-- What is required --
Would you reproduce the entries exactly, including every line?

-- Data supplied --
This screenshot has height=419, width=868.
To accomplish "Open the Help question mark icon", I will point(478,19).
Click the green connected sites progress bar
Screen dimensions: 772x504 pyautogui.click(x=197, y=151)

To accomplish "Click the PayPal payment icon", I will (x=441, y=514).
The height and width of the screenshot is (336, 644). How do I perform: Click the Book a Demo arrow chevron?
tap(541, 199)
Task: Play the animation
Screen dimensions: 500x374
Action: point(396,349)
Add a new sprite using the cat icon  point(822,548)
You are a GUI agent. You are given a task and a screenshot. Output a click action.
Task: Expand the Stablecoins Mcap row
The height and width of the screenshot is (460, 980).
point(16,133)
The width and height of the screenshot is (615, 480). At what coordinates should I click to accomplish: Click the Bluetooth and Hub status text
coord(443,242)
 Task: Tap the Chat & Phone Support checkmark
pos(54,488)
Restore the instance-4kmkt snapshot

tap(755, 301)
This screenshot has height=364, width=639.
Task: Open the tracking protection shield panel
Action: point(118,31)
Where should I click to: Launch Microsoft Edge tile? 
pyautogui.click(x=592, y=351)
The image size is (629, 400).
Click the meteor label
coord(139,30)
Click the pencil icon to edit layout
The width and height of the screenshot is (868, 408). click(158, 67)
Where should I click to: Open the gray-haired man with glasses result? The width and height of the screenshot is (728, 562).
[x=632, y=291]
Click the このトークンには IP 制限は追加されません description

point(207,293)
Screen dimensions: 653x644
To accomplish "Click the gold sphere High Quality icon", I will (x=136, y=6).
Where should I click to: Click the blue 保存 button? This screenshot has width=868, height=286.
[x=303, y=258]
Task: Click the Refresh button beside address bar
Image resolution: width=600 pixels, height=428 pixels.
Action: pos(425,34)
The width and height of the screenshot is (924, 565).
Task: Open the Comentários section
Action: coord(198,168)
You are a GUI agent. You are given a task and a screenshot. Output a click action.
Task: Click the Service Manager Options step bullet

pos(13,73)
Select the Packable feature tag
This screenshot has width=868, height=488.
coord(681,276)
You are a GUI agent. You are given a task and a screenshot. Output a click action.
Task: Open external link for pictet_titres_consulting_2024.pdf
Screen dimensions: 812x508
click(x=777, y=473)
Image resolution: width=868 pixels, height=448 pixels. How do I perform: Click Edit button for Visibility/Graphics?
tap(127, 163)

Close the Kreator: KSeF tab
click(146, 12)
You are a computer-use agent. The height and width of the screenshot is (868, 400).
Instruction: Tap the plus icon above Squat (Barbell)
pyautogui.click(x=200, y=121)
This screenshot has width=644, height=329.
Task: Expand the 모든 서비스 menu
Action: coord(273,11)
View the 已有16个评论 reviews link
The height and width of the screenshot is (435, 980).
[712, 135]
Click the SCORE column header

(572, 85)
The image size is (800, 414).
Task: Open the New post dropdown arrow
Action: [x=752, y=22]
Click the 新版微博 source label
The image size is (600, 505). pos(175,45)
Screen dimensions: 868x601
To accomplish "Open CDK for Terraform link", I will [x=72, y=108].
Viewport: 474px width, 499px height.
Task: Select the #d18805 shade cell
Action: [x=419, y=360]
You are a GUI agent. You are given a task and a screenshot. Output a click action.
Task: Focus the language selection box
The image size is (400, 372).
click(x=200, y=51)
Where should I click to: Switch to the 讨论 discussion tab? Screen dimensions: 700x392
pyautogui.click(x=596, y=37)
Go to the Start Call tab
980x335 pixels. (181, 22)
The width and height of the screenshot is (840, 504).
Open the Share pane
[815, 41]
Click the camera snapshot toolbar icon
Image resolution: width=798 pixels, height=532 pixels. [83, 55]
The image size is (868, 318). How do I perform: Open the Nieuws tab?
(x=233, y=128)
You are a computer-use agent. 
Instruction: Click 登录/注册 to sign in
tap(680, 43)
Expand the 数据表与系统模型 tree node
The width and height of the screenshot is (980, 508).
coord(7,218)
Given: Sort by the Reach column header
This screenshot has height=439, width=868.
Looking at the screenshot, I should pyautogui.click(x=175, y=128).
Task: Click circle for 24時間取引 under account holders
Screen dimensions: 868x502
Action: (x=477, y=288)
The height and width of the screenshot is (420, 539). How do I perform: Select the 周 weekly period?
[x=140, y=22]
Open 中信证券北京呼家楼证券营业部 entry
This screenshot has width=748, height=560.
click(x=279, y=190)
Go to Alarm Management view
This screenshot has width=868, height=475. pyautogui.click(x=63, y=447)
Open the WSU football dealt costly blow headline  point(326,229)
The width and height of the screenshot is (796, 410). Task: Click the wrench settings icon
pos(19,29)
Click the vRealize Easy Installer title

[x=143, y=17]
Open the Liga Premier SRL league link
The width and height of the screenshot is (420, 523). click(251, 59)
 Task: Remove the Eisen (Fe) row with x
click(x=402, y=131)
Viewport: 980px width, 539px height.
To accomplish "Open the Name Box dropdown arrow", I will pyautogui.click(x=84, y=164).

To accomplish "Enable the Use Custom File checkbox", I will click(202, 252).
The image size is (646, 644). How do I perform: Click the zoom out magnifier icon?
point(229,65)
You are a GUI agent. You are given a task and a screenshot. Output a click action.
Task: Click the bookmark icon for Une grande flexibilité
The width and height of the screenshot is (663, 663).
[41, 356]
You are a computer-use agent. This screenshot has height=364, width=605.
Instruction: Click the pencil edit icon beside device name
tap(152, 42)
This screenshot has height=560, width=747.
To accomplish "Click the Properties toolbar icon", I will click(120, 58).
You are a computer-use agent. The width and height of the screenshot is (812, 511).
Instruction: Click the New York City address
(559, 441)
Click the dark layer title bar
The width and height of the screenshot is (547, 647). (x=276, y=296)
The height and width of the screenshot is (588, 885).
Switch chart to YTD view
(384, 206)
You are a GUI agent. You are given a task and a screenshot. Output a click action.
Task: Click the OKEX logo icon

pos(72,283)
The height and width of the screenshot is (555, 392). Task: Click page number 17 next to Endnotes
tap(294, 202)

-- Result --
This screenshot has height=419, width=868.
To accomplish "Open the Help question mark icon", I will point(478,19).
Click the green connected sites progress bar
Screen dimensions: 772x504 pyautogui.click(x=197, y=151)

To accomplish "Click the PayPal payment icon", I will (x=441, y=514).
The height and width of the screenshot is (336, 644). How do I perform: Click the Book a Demo arrow chevron?
tap(541, 199)
Task: Play the animation
Screen dimensions: 500x374
Action: point(396,349)
Add a new sprite using the cat icon  point(822,548)
You are a GUI agent. You are given a task and a screenshot. Output a click action.
Task: Expand the Stablecoins Mcap row
The height and width of the screenshot is (460, 980).
point(16,133)
The width and height of the screenshot is (615, 480). At what coordinates should I click to accomplish: Click the Bluetooth and Hub status text
coord(443,242)
 Task: Tap the Chat & Phone Support checkmark
pos(54,488)
Restore the instance-4kmkt snapshot

tap(755, 301)
This screenshot has height=364, width=639.
Task: Open the tracking protection shield panel
Action: point(118,31)
Where should I click to: Launch Microsoft Edge tile? 
pyautogui.click(x=592, y=351)
The image size is (629, 400).
Click the meteor label
coord(139,30)
Click the pencil icon to edit layout
The width and height of the screenshot is (868, 408). click(158, 67)
Where should I click to: Open the gray-haired man with glasses result? The width and height of the screenshot is (728, 562).
[x=632, y=291]
Click the このトークンには IP 制限は追加されません description

point(207,293)
Screen dimensions: 653x644
To accomplish "Click the gold sphere High Quality icon", I will (x=136, y=6).
Where should I click to: Click the blue 保存 button? This screenshot has width=868, height=286.
[x=303, y=258]
Task: Click the Refresh button beside address bar
Image resolution: width=600 pixels, height=428 pixels.
Action: pos(425,34)
The width and height of the screenshot is (924, 565).
Task: Open the Comentários section
Action: coord(198,168)
You are a GUI agent. You are given a task and a screenshot. Output a click action.
Task: Click the Service Manager Options step bullet

pos(13,73)
Select the Packable feature tag
This screenshot has width=868, height=488.
coord(681,276)
You are a GUI agent. You are given a task and a screenshot. Output a click action.
Task: Open external link for pictet_titres_consulting_2024.pdf
Screen dimensions: 812x508
click(x=777, y=473)
Image resolution: width=868 pixels, height=448 pixels. How do I perform: Click Edit button for Visibility/Graphics?
tap(127, 163)

Close the Kreator: KSeF tab
click(146, 12)
You are a computer-use agent. The height and width of the screenshot is (868, 400).
Instruction: Tap the plus icon above Squat (Barbell)
pyautogui.click(x=200, y=121)
This screenshot has width=644, height=329.
Task: Expand the 모든 서비스 menu
Action: coord(273,11)
View the 已有16个评论 reviews link
The height and width of the screenshot is (435, 980).
[712, 135]
Click the SCORE column header

(572, 85)
The image size is (800, 414).
Task: Open the New post dropdown arrow
Action: [x=752, y=22]
Click the 新版微博 source label
The image size is (600, 505). pos(175,45)
Screen dimensions: 868x601
To accomplish "Open CDK for Terraform link", I will [x=72, y=108].
Viewport: 474px width, 499px height.
Task: Select the #d18805 shade cell
Action: [x=419, y=360]
You are a GUI agent. You are given a task and a screenshot. Output a click action.
Task: Focus the language selection box
The image size is (400, 372).
click(x=200, y=51)
Where should I click to: Switch to the 讨论 discussion tab? Screen dimensions: 700x392
pyautogui.click(x=596, y=37)
Go to the Start Call tab
980x335 pixels. (181, 22)
The width and height of the screenshot is (840, 504).
Open the Share pane
[815, 41]
Click the camera snapshot toolbar icon
Image resolution: width=798 pixels, height=532 pixels. [83, 55]
The image size is (868, 318). How do I perform: Open the Nieuws tab?
(x=233, y=128)
You are a computer-use agent. 
Instruction: Click 登录/注册 to sign in
tap(680, 43)
Expand the 数据表与系统模型 tree node
The width and height of the screenshot is (980, 508).
coord(7,218)
Given: Sort by the Reach column header
This screenshot has height=439, width=868.
Looking at the screenshot, I should pyautogui.click(x=175, y=128).
Task: Click circle for 24時間取引 under account holders
Screen dimensions: 868x502
Action: (x=477, y=288)
The height and width of the screenshot is (420, 539). How do I perform: Select the 周 weekly period?
[x=140, y=22]
Open 中信证券北京呼家楼证券营业部 entry
This screenshot has width=748, height=560.
click(x=279, y=190)
Go to Alarm Management view
This screenshot has width=868, height=475. pyautogui.click(x=63, y=447)
Open the WSU football dealt costly blow headline  point(326,229)
The width and height of the screenshot is (796, 410). Task: Click the wrench settings icon
pos(19,29)
Click the vRealize Easy Installer title

[x=143, y=17]
Open the Liga Premier SRL league link
The width and height of the screenshot is (420, 523). click(251, 59)
 Task: Remove the Eisen (Fe) row with x
click(x=402, y=131)
Viewport: 980px width, 539px height.
To accomplish "Open the Name Box dropdown arrow", I will pyautogui.click(x=84, y=164).

To accomplish "Enable the Use Custom File checkbox", I will click(202, 252).
The image size is (646, 644). How do I perform: Click the zoom out magnifier icon?
point(229,65)
You are a GUI agent. You are given a task and a screenshot. Output a click action.
Task: Click the bookmark icon for Une grande flexibilité
The width and height of the screenshot is (663, 663).
[41, 356]
You are a computer-use agent. This screenshot has height=364, width=605.
Instruction: Click the pencil edit icon beside device name
tap(152, 42)
This screenshot has height=560, width=747.
To accomplish "Click the Properties toolbar icon", I will click(120, 58).
You are a computer-use agent. The width and height of the screenshot is (812, 511).
Instruction: Click the New York City address
(559, 441)
Click the dark layer title bar
The width and height of the screenshot is (547, 647). (x=276, y=296)
The height and width of the screenshot is (588, 885).
Switch chart to YTD view
(384, 206)
You are a GUI agent. You are given a task and a screenshot. Output a click action.
Task: Click the OKEX logo icon

pos(72,283)
The height and width of the screenshot is (555, 392). Task: Click page number 17 next to Endnotes
tap(294, 202)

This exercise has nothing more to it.